Die Rincewind-Romane sind zwar nicht meine liebsten Scheibenwelt-Bücher, aber trotzdem habe ich den Antihelden schlechthin in mein Herz geschlossen, und natürlich auch die Zauberer der Unsichtbaren Universität. "Heiße Hüpfer" ist ebenso lesenswert wie alle Discworld-Romane, aber ein Highlight ist es nicht. Dem Scheibenwelt-Fan wird zu wenig Neues geboten: Sowohl die UU-Zauberer als auch Rincewind handeln genauso, wie man sie in früheren Romanen schon erlebt hat. Trotzdem ist das Buch vor allem für Leser geeignet, die schon ein paar Scheibenweltromane kennen. Neulingen dagegen empfehle ich als Einstieg eher den Sammelband "Rincewind, der Zauberer".

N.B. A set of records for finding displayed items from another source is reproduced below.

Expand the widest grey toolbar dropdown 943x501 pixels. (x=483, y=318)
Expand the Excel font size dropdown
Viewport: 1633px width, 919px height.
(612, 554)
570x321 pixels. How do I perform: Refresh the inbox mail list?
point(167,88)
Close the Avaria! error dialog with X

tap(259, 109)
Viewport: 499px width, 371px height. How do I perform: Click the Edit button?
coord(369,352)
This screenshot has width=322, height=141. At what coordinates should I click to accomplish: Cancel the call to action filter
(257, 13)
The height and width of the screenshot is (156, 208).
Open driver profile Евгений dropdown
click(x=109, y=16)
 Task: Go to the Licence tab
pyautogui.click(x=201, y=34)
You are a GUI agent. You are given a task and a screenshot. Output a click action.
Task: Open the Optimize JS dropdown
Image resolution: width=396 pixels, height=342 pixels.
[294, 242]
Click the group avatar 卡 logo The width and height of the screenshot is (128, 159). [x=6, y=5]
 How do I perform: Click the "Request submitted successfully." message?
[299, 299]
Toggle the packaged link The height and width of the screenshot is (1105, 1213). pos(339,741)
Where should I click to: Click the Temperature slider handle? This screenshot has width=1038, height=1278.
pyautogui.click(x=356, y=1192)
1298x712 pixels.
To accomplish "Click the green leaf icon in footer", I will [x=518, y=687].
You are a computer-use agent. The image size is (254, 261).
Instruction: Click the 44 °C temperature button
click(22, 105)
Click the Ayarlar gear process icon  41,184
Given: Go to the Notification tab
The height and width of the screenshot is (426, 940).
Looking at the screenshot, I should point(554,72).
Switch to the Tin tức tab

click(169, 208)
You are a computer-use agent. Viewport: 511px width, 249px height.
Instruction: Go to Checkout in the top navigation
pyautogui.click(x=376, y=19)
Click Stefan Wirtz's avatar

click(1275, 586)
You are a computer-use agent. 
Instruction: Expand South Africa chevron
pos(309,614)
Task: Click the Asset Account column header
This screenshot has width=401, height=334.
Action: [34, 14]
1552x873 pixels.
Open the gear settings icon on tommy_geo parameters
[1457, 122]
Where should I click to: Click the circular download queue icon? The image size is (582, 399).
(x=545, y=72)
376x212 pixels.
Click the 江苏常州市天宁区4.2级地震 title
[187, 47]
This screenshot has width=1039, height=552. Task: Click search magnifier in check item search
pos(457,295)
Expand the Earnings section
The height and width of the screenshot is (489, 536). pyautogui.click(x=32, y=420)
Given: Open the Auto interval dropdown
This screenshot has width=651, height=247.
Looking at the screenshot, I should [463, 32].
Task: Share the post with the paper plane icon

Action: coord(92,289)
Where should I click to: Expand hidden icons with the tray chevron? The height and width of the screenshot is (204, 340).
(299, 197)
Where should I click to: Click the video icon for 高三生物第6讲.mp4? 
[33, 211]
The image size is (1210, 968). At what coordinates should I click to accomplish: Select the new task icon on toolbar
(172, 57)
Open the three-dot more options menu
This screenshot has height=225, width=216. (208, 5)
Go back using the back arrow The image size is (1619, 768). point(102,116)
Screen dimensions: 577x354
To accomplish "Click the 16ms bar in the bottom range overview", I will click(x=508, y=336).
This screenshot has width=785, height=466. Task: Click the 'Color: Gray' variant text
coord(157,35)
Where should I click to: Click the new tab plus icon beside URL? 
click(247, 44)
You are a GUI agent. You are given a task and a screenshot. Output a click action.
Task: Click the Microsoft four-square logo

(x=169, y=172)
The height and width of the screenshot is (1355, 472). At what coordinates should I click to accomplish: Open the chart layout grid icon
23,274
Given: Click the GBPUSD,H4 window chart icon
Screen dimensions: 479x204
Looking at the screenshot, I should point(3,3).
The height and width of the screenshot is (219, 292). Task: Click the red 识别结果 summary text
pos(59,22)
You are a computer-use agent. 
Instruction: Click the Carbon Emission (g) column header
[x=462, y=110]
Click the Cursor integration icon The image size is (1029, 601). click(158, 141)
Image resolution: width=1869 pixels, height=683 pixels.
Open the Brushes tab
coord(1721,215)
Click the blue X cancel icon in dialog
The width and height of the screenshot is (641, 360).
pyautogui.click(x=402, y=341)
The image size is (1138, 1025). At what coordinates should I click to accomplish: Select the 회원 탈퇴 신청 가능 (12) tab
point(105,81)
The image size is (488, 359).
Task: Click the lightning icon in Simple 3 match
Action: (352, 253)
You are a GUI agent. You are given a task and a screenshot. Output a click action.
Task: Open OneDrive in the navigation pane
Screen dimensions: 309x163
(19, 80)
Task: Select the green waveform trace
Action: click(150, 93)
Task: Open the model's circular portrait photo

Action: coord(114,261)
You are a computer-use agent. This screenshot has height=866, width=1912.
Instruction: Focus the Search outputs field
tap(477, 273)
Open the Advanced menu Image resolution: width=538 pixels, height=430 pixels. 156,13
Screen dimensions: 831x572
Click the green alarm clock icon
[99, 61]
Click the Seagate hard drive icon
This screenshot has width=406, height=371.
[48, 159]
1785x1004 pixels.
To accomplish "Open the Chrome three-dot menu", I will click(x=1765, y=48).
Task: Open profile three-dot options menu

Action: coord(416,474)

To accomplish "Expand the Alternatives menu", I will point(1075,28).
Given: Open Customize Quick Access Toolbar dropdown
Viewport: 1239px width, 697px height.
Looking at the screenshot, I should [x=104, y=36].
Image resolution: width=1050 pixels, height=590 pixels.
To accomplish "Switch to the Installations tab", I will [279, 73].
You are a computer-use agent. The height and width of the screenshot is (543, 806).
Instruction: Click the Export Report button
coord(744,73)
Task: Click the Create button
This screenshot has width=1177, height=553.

"Heiße Hüpfer" ist ein typischer Scheibenweltroman, und das ist positiver gemeint als es klingt. Wie immer gibt es hier jede Menge skurrile Figuren, witzige Dialoge und haarsträubende Szenarien. Der Höhepunkt war für mich die Begegnung der Zauberer mit dem Gott der Evolution, der nicht so ganz kapiert hat, worum es bei der Evolution wirklich geht - einfach herrlich! Für Australien-Kenner ist dieser Roman ganz sicher noch viel witziger als für mich, die noch nie dort war, denn das ganze Buch wimmelt nur so vor Anspielungen auf den fünften Kontinent.
Fazit: Zwar gibt es bessere Scheibenwelt-Romane, aber wer Terry Pratchetts Stil mag, der kommt auch um "Heiße Hüpfer" nicht herum.